Vice President of Student Affairs Mark Reed confirmed in an e-mail Friday that the controversial plans to convert townhouse basements into additional housing had fallen through due to financial complications.
"The bids for the work were exceeding the financial estimates at a ratio that wasn't desirable to move forward at this point in time," he said in a Connecticut Post article.
The original plan, presented in late January, was to convert the townhouse basements into either two or four person apartments, depending on the size of the house. These new apartments would have added approximately 90 more beds to a campus in desperate need for more housing.
30-40 percent of freshmen live in converted triples, Fairfield's lawyer John Fallon told the Connecticut Post, and more students than the university would like are already living off-campus. Reed echoed this sentiment in an article in the January 25 edition of The Mirror.
Additional housing is still coming, however, as the plans to renovate the suite-style St. Ignatius Hall are still going ahead as planned.

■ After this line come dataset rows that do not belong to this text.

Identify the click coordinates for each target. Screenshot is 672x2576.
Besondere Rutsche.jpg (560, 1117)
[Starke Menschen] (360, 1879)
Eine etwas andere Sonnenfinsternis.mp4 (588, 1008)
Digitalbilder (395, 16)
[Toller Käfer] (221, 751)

The new living space should accommodate 68 juniors and seniors by September 2008, and the Jesuits hope to be moving to new lodgings, closer to Bellarmine Hall. Reed stressed in his e-mail that this new residence was the key to the conversion of St. Ignatius Hall.
"(The plan is still in motion), but, of course, contingent on the construction of a new Jesuit community center on campus. This was explained previously."
Plans for this project had yet to be submitted to the town's Zoning Department as of May 17, according to the article in the Post.
Little will change for students during the upcoming school year, however, since both plans were set for a 2008 completion. This includes the status of the basements.
Following a fire in one of the basements, the university locked the popular party spots to ensure that they were not being used for anything but storage. This stance, according to Reed, will continue to be enforced.
"The basements of the townhouses are not permitted for use, and this will remain the same. Dr. Thomas Pellegrino, dean of students, wrote to students in the spring and explained the reasons for this. They are very compelling."